It’s getting to be a bad habit, attending public hearings on bad ideas. 

For years, Kamas has largely escaped the development boom. There have been a few larger projects like High Star Ranch, and Francis has never met a subdivision proposal it doesn’t like, but in general the growth has been sort of incremental. The absorption rate is slow. It’s happening, and residents definitely feel the differences, but it’s been somewhat gradual. It’s a different sort of place where the grocery store parking lot is packed with Rivians and F-350s parked side by side. 

I knew it had gone over the edge a couple of years ago when I was in the auto parts store. I was getting an oil filter for an 80-year-old Farmall tractor, and the guy at the next stool at the counter was ordering brake parts for a Ferrari. 
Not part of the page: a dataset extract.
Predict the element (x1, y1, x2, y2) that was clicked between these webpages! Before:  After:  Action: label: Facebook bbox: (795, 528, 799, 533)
Kamas Valley now enjoys a rush hour with construction vehicles pouring out of places like Victory Ranch and Tuhaye in the afternoons, and a morning flow of construction traffic toward Kamas about equal to the flow of Kamas residents driving into Park City for work. 

So we’re getting traffic congestion and a little smog and all the other great things that we used to think we were immune from, or only inflicted on others. 

But the buzzards are circling. The latest bad idea to go to a public hearing is the proposal to incorporate a new town called West Hills. The name is slightly better than “East Village,” though West Pillage seems more appropriate. 

The proposal is to take around 3,200 acres of mostly hillside land and create a new town. A couple property owners there have pushed the idea, after finding that the county zoning in place when they bought their property actually means what it says. 

It’s grazing land. If you don’t like the zoning, and can’t get it changed, well, Utah being Utah, there is always an out. The state Legislature, which doubles as a Realtors’ convention, has made it shockingly easy to incorporate a new town. When the developer incorporates a new town, the developer gets to write his own zoning ordinances. What could possibly go wrong? Hideout. 

The process is under the Lieutenant Governor’s Office, where they assigned this proposal to a guy who appears to be almost old enough to get a drivers license. They hired somebody’s cousin to do a feasibility study, and like so many consultant studies, when they are hired to find feasibility, they will find it. 

In the case of West Hills, the new town is financially viable, according to the study accepted as revealed truth by the Lieutanant Governor’s Office. So it advanced to a public hearing. That initiates a brief process of adjusting the proposed boundaries, and then the whole thing goes to an election in November.

Only people who live within the boundaries of the proposed new town get to vote. They somehow managed to find 174 residents, though that count included several badgers and a coyote or two.  Sorting out the children and badgers who aren’t registered voters, the election will probably be determined by the votes of fewer than 100 people. 

Residents of the Garff Ranches area, who have gone to considerable inconvenience to avoid neighbors, seemed pretty hostile to the plan. Residents of the surrounding area, which will get the impact of traffic, school capacity, and dilution of other services don’t get to vote on it. Fire service is already stretched very thin in the South Summit area. Throwing a new patch of suburban sprawl into the mix will only make it worse. 

The feasibility study concluded the new town is financially viable because there will be 160,000 square feet of new retail space built and fully occupied within two years. The new town will be flush with sales tax money. Man, I want a taste of what they’re drinking.

I spent a little time with Google Earth measuring existing retail space in Kamas. Not counting the car repair places or offices, there’s around 100,000 square feet of retail in Kamas now. The grocery store and hardware store total about 55,000. The rest is spread out along Main Street, with nearly 10,000 square feet that has been vacant for a couple of years. 

I’m trying to figure out what could possibly fill another 160,000 feet within two years. I can’t think of anything that could possibly work. 

The hearing was in full pitchforks-and-torches mode with a room full of people who know their way around a pitchfork. It’s further complicated because the only flat ground in West Hills that could accommodate the proposed commercial is the portion of the Ure Ranch that the county has called the “opportunity zone” even though it was optioned with open space bond money. 

The two County Council members at the hearing didn’t seem very interested in the incorporation idea, and maybe the opportunities are going to be limited.

The whole thing seems like a spectacularly bad idea. It may make it to the election in November, and we should never underestimate the power of bad ideas around here.  If they install a monument to Spanish American War Veterans, maybe MIDA will come in and pay for it all.

Tom Clyde practiced law in Park City for many years. He lives on a working ranch in Woodland and has been writing this column since 1986.